**PROBLEM DESCRIPTION:** Where the data below shows a picture, leave that picture out and copy the rest exactly.

* * * * * * *

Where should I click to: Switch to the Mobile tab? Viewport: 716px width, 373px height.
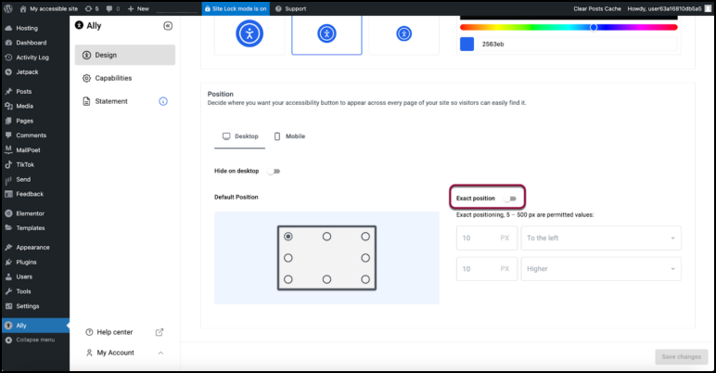tap(288, 136)
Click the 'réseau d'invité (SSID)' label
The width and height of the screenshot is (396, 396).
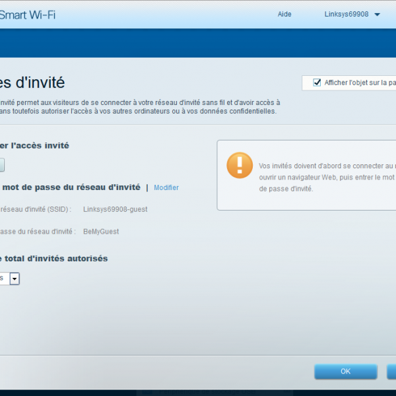click(x=36, y=209)
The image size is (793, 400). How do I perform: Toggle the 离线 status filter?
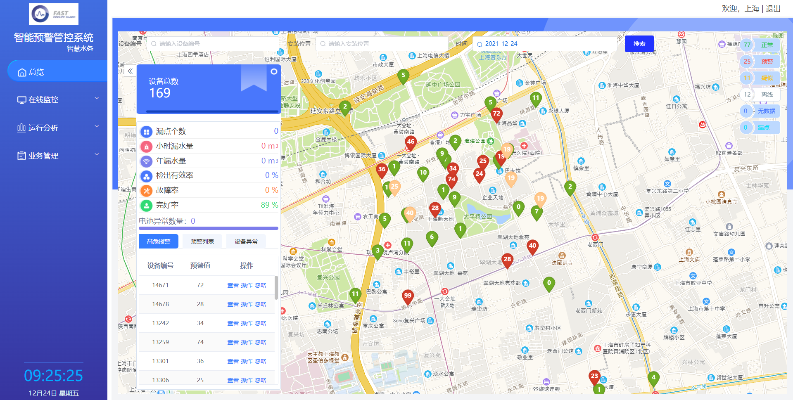(767, 95)
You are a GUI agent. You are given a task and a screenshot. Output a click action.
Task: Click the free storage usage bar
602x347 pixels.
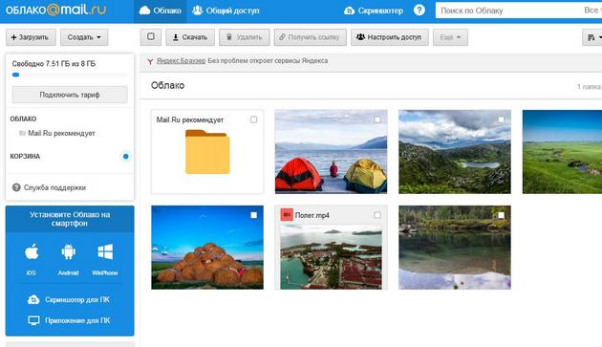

* * * * * * *

**SOLUTION:**
Where should I click to: Switch to the Mobile tab? Viewport: 716px width, 373px height.
tap(288, 136)
Click the 'réseau d'invité (SSID)' label
The width and height of the screenshot is (396, 396).
click(x=36, y=209)
The image size is (793, 400). How do I perform: Toggle the 离线 status filter?
(767, 95)
You are a GUI agent. You are given a task and a screenshot. Output a click action.
Task: Click the free storage usage bar
602x347 pixels.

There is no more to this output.